The interesting part is that when you push back on the AI and say “I’m getting uncomfortable with how big this is getting, can we do something better?” it often does exactly what you want. Sensible decomposition, new classes, sometimes even unit tests. It knew how to do it right. It just didn’t volunteer it.

That’s a pattern I’ve noticed too. The models optimize for getting something working quickly, not for long-term maintainability. Unless you explicitly ask for the latter, you won’t get it.

The Complexity We Don’t See Until It’s Too Late

There’s a broader lesson here that goes way beyond AI development. Don Moynihan wrote about the dismantling of DirectFile, the IRS program that let people file taxes online for free. DOGE came in with their wood chipper and killed it as part of their “efficiency” drive.

Moynihan talked to people who worked on DirectFile and captured something I’ve seen in every large organization: a paradox of reform. The simpler a potential change appears, the more likely it hasn’t been implemented because it features deceptive complexity that others have tried and failed to resolve.

Government technology projects get mocked constantly, but the reality is they’re often dealing with edge cases and requirements that don’t exist in the private sector. DirectFile had to handle an insane variety of tax situations, integrate with legacy systems decades old, meet strict accessibility requirements, and serve everyone regardless of their technical sophistication.

The people building it understood public service. They believed government has a responsibility to serve people, which fundamentally shapes how you build technology. When that underlying principle is missing, when you think government shouldn’t be doing something at all, how good are you really going to be at making it work better?

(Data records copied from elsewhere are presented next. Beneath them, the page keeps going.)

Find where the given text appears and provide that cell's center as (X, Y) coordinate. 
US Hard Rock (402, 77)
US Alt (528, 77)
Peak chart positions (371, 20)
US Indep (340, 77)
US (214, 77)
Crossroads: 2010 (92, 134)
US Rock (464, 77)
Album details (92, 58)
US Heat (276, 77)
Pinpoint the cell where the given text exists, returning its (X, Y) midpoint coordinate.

We lost an effective tool and the IRS is now operating with 25% fewer staff and a budget 40% below 2010 levels. History suggests this isn’t just inefficient, it’s dangerous. Britain’s ability to collect taxes effectively was a major reason it won against France in the 18th century. France’s wonky tax system helped trigger a revolution.

The same deceptive complexity exists with AI agents. It looks simple: give the agent access, let it do its work, profit. But the security implications, the reliability requirements, the edge cases where prompt injection could cause real damage, those are the details that will bite you later.

I suspect the next Technology Radar in six months will have even more blips about harness engineering, more patterns for constraining and monitoring these permission hungry systems. We’re still in the phase where we’re learning what can go wrong, and every lesson is being paid for with real incidents.